- _EXCERPT PROVIDED_:
With Comcast announcing they intend on forcing data transfer caps on all of their customers, and many other ISPs chomping at the bit to follow (including the one I work for), these "cloud" services this asshat speaks of are on the Endangered Services List.
Companies who aren't an ISP will no longer be able to afford storing their information off-site, or could risk severe monetary penalties or an inability to access their data until the next cycle of the data cap comes along.
Working for the local government means we can't rely on internet services or utility power to stay operational. Even if a major disaster hits, we need to be able to keep services running. That's why we have fault tolerant systems set up in multiple server rooms that we control. Our servers, our storage, our backup.
Time flies when you don't know what you're doing
"The Cloud"
= someone else fecking about with your data.
= someone else losing your data then saying "oh dear".
= someone else holding you hostage by deciding to raise prices by 100 fold then demanding huge fees to release your data.

Records:
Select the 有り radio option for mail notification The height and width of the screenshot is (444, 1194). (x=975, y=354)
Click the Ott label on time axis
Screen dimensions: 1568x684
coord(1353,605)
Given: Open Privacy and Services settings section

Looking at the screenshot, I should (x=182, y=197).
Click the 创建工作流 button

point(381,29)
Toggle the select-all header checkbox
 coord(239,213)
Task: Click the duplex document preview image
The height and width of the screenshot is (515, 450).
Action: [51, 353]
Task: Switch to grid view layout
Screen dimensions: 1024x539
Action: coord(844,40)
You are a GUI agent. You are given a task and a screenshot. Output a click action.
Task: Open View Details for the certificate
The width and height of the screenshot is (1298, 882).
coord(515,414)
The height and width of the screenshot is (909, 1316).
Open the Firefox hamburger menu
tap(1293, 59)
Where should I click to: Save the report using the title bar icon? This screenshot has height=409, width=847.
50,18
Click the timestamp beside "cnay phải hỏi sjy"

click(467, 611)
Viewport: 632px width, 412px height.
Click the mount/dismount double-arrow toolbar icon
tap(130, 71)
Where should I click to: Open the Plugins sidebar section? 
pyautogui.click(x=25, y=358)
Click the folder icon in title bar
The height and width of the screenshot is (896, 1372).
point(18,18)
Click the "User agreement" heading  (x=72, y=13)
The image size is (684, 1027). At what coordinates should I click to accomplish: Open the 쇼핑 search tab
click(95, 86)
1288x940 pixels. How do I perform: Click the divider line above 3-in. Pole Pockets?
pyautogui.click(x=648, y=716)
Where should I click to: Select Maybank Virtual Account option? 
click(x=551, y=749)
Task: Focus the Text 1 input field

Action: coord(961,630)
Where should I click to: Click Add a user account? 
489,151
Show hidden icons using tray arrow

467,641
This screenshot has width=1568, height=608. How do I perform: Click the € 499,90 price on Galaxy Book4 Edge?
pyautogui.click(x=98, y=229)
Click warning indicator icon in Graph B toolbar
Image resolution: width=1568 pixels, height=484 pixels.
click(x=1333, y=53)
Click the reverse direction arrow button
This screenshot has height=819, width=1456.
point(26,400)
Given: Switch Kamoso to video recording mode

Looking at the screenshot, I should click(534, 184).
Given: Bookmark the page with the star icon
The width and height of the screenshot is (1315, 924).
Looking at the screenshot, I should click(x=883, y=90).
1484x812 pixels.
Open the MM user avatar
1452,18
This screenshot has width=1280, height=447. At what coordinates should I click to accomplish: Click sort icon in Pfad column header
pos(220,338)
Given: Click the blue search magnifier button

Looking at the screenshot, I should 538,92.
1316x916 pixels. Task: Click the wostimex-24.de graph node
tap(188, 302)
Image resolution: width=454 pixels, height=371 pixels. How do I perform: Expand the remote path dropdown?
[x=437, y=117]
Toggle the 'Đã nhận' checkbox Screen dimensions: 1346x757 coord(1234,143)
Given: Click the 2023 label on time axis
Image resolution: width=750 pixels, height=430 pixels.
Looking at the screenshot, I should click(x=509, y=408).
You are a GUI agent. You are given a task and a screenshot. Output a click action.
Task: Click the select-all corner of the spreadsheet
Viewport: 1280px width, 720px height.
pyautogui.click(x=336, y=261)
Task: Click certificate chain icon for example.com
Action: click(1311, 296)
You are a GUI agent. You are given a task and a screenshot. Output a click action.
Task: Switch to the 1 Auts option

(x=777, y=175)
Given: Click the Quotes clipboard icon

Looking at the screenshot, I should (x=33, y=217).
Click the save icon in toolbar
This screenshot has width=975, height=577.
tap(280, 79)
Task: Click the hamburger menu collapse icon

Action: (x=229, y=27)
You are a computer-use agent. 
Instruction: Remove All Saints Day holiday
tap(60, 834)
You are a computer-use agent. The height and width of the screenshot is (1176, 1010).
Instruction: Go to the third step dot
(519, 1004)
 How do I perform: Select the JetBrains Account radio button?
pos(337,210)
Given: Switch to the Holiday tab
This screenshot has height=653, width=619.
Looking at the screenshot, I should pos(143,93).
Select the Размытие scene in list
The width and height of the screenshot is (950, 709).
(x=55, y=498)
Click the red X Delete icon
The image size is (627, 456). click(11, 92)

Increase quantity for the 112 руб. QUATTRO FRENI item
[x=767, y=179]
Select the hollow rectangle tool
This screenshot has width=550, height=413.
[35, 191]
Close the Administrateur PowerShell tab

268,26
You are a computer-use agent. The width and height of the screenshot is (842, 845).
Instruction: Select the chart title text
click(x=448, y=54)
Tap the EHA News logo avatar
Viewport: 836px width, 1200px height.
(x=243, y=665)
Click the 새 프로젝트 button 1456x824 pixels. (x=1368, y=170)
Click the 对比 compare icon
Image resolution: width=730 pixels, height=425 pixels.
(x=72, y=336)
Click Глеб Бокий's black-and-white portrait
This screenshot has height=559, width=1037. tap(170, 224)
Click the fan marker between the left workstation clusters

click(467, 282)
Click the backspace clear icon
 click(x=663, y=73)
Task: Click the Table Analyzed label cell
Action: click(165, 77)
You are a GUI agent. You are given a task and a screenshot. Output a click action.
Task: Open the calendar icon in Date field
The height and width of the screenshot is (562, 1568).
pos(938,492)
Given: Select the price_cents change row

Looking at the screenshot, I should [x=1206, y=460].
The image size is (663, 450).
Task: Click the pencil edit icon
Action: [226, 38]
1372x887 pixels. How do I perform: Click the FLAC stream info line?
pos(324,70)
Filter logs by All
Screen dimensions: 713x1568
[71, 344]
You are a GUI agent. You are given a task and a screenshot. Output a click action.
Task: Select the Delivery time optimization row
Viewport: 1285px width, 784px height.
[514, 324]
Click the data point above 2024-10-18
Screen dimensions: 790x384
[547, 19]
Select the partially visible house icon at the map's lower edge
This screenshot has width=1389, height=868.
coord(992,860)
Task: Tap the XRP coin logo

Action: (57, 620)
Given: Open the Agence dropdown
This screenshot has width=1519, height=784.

- _DIRECTION 1_:
Convert everything in the rows from the line containing "Task: Tap the XRP coin logo" down to the last row into a JSON list of strings, one string per line, with blank lines left out.
- _DIRECTION 2_:
Carry on the comment on cloud services from its last line.
The comment on cloud services and the rows come from separate sources.

- _EXERCISE OUTPUT 1_:
[
  "Task: Tap the XRP coin logo",
  "Action: (57, 620)",
  "Given: Open the Agence dropdown",
  "This screenshot has width=1519, height=784."
]

- _EXERCISE OUTPUT 2_:
Only a complete retard would trust "the cloud" for anything other than backing up totally innocuous data. It's such a brain dead idea I can't believe any one has been enough of a sucker to even think about using it.
It must be.. it can only be a joke.... :
Oh well, here is another 'expert' talking about the cloud. In short terms he says, add another layer of insecure software underneath your own and be ok with that, be hardware agnostic, or be agnostic at all. Well fuck the cloud and to hell with him... I guess he never heard of words such us security as he may never implemented high performance sites or applications without adding new servers every time he couldn't tune things up...
I looked into various "cloud hosting" services (Google Cloud Platform, Amazon EC2, Heroku, etc) for a project of mine, and it would cost about 5 times as much for the same resources as just renting a dedicated server somewhere.
There is a huge benefit to being able to not have to worry about the server itself, but not THAT much benefit, at least in my case.
Being able to "scaling up at the click of a button" is great, but if you're set up right then you can make use of that as an addition to your dedicated hosting during periods of heavy traffic. I can't imagine paying the expense 24/7 though.
Kind of ironic how the IP video connection sucks so bad, for someone advocating full reliance on the network.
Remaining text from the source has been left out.